• EXERCICES:
[1] Dans l'extrait choisi ci-dessous, reformulez sous forme de liste le paragraphe commençant par « Les CGV sont régies » en conservant ses informations essentielles.
[2] Répondez brièvement aux questions suivantes à partir de l'extrait choisi ci-dessous.
(a) Quel article du Code civil énonce le principe de la force obligatoire des conventions ?
(b) Quel texte régit les CGV ?
(c) Quelles catégories d'acheteurs sont citées en exemple ?
[3] Indiquez si chacune des affirmations suivantes concorde avec l'extrait choisi ci-dessous, en répondant par oui ou non et en citant les mots décisifs de l'extrait.
(a) Le contrat fait loi entre les parties qui l'ont conclu.
(b) Les CGV sont identiques pour toutes les entreprises.
(c) Une entreprise ne peut en aucun cas convenir de conditions particulières avec un acheteur.

• EXTRAIT CHOISI:
■ ■ ■

« Les conventions légalement formées tiennent lieu de loi à ceux qui les ont faites ». Autrement dit, le contrat est loi des personnes physiques ou morales qui en sont parties. Ce postulat de base en droit des obligations, tel que mentionné à l’article 1134 du Code civil, se présente en fait comme un leurre : en réalité, derrière cette théorie se cache un concept bien plus complexe et délicat à mettre en œuvre. En témoigne la présente problématique où l’on se retrouve face à une intrusion des règles afférant aux échanges commerciaux privés dans le droit public des contrats.
Les CGV sont régies par l’article L. 441-6 du Code de commerce. Elles comprennent les conditions de vente, le barème des prix unitaires, les réductions de prix et les conditions de règlement. Ces CGV qui sont propres à chaque entreprise doivent être générales c’est-à-dire applicables uniformément à toute vente réalisée par l’opérateur économique. Toutefois, une entreprise peut établir des CGV différentes par catégorie d’acheteur (particuliers, grands comptes, etc.) et dispose de la possibilité de convenir avec un acheteur de conditions particulières de vente.

■ ■ ■

• DOCUMENT SOURCE:
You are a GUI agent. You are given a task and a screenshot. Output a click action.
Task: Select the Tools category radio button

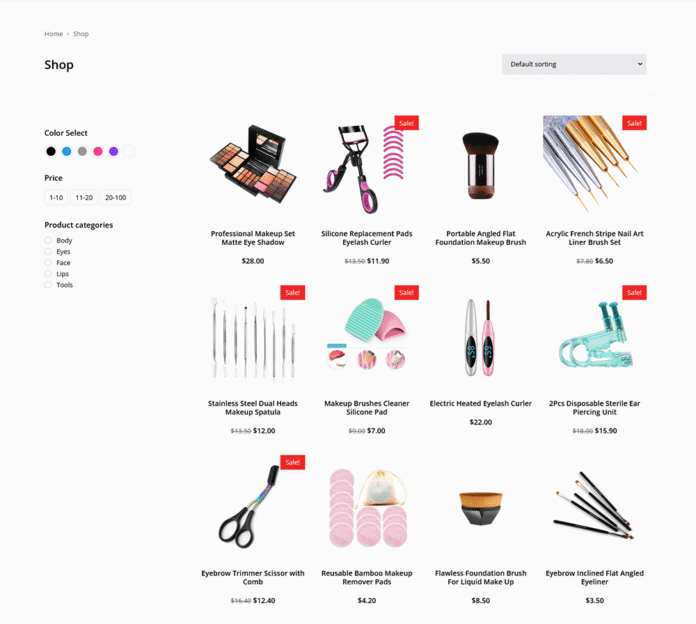pyautogui.click(x=48, y=284)
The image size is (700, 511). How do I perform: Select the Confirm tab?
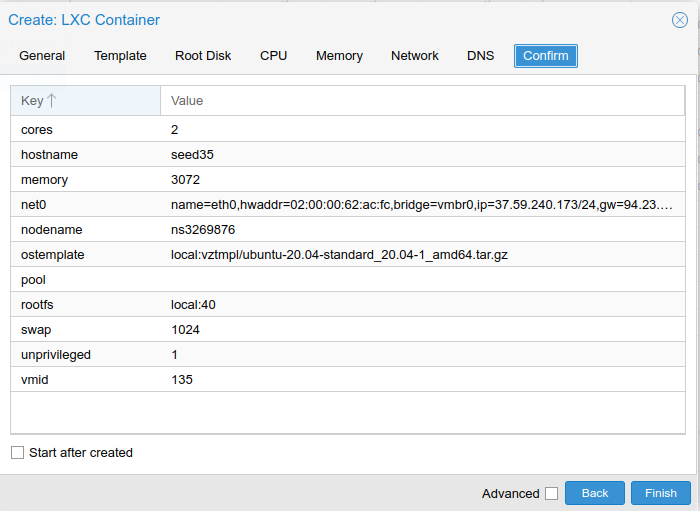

■ ■ ■

• CORRIGÉS DÉTAILLÉS:
[1]
- Fondement : article L. 441-6 du Code de commerce.
- Contenu : conditions de vente, barème des prix unitaires, réductions de prix, conditions de règlement.
- Principe : CGV propres à chaque entreprise et générales, donc applicables uniformément à toute vente de l'opérateur économique.
- Aménagements possibles : CGV différenciées par catégorie d'acheteur (particuliers, grands comptes, etc.) et conditions particulières de vente convenues avec un acheteur.

[2]
(a) L'article 1134.
(b) L'article L. 441-6 du Code de commerce.
(c) Les particuliers et les grands comptes.

[3]
(a) Oui : « le contrat est loi des personnes physiques ou morales qui en sont parties ».
(b) Non : « Ces CGV qui sont propres à chaque entreprise ».
(c) Non : « dispose de la possibilité de convenir avec un acheteur de conditions particulières de vente ».